A man who started flipping over books and magazines featuring Prime Minister Jacinda Ardern says she's putting too much effort into her image, and not enough on the big issues affecting the country.
The man behind the 'Turn Ardern' campaign was revealed by NZME on Saturday to be 66-year-old Canterbury bricklayer Colin Wilson.
He told RNZ that what started as him posting a couple of pictures on Twitter had turned into a campaign with thousands of supporters.
"We've got a Prime Minister that hasn't got time to look into child poverty, hasn't got time to look into the housing crisis, and yet she's got time to go and do all these fluff articles that seem to be pulled out whenever she's in trouble," he said.
Numerous photographs and videos have been posted on social media showing people flipping over piles of magazines or copies of Ardern's new biography, and obscuring them behind other displays.
Wilson estimates there are now around 200 people doing the turning.
"We're getting people coming back now saying, 'went into such and such shop and it was already done - they'd already been turned around'," he said.
"I never dreamed it would happen like this [but] it's taken off. People are sick and tired of all the fluff articles - people want a Prime Minister and not a fashion model."

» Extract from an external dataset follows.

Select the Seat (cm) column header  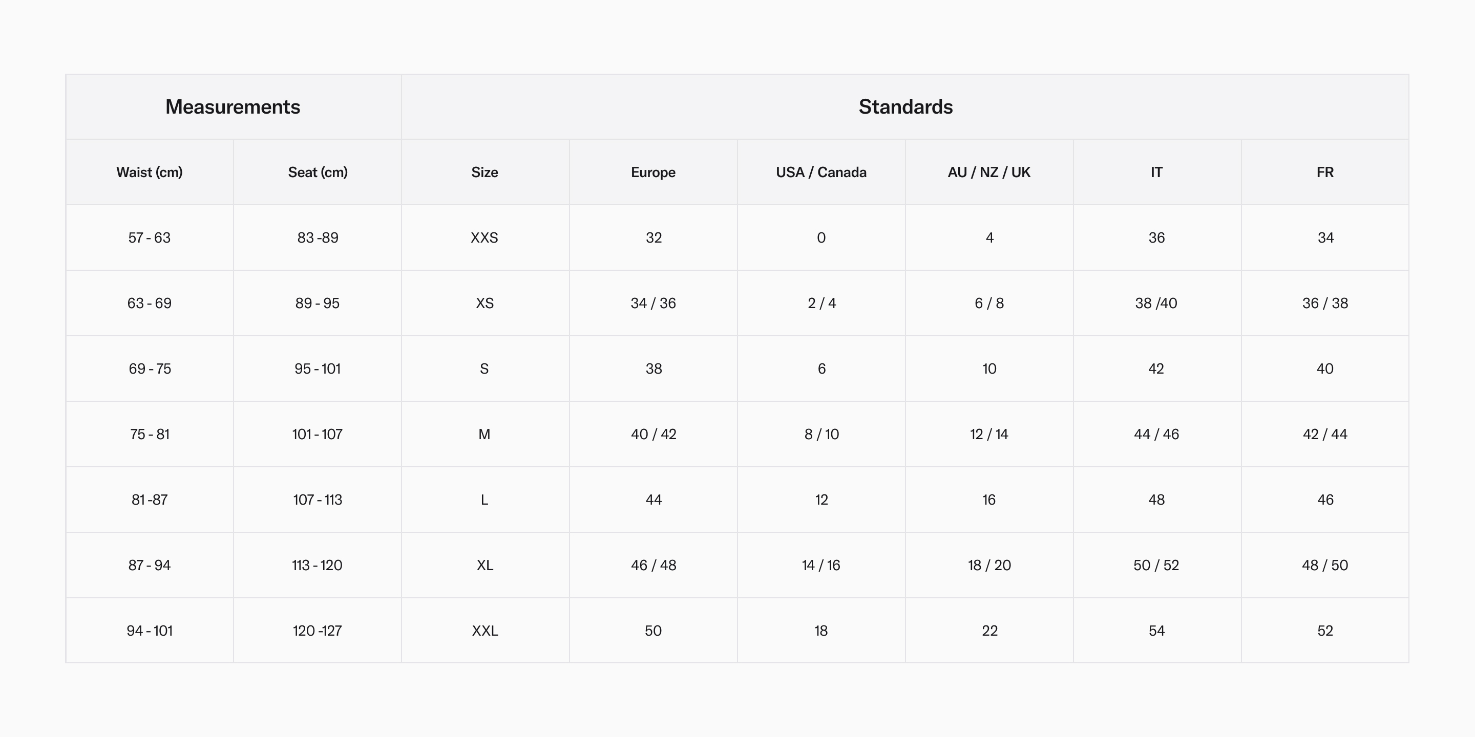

And he said he's not deterred by some very staunch opposition to his campaign.
"A few of the lefties gang up and tell us how childish it is and how we're creating extra work for minimum wage workers having to turn them all around again," he said.
"I had one who went out of his way to find out who I am and where I live and all the rest of it. And one of our people had a threat today that she's going to die."

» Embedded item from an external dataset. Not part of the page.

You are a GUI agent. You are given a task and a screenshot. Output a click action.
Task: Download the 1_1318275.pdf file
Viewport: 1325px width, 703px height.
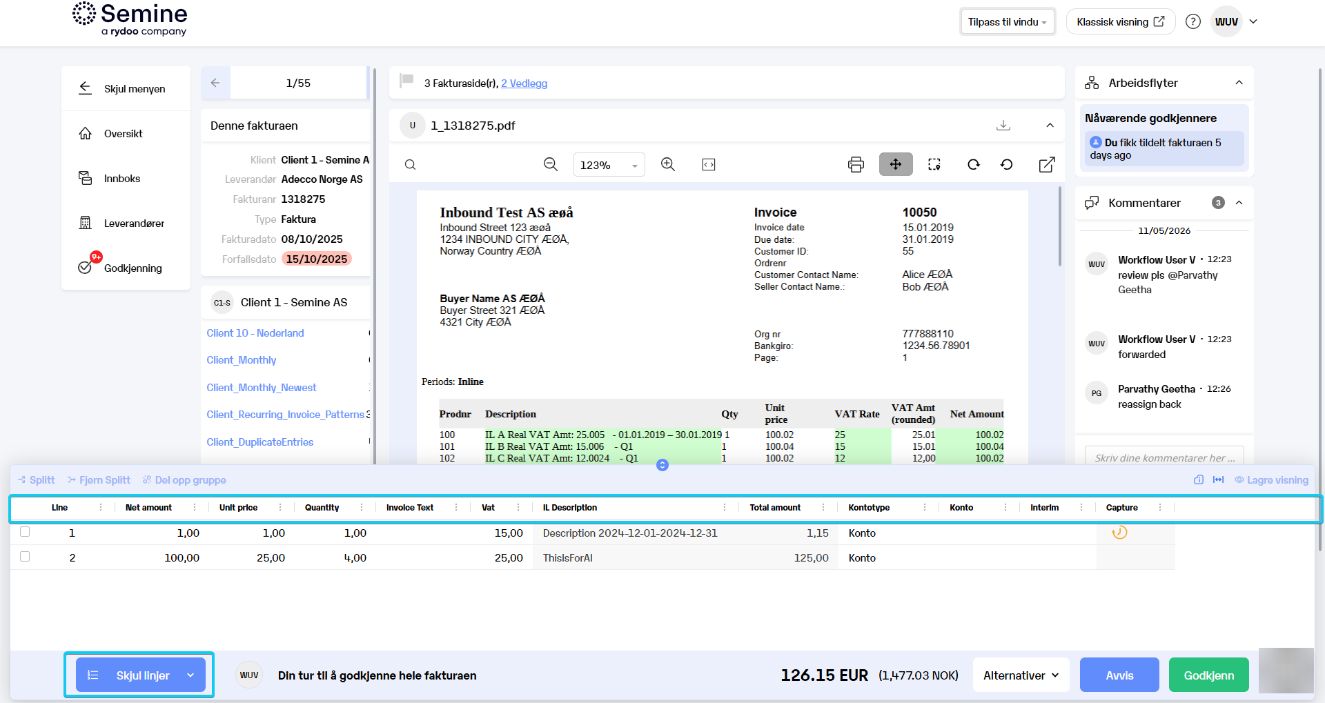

Attempts to 'silence women'
Michelle Duff, who wrote the book Jacinda Ardern: The Story Behind an Extraordinary Leader, wrote on The Spinoff that the Turn Ardern campaign was a result of a group of men feeling threatened by a powerful woman.
"Throughout history, attempts have been made to silence women. We've been drowned as witches, denied the vote, gaslighted in relationships, had our ideas stolen in meetings, had our voices and views disbelieved and minimised. We've been done to, not done by," she said.
"Seen in this light, #TurnArdern is just another manifestation of this simmering hatred of women that lies just beneath the surface. It's the kind most of us don't even notice or have acclimatised to until it bursts into the public consciousness in ways that are impossible to ignore."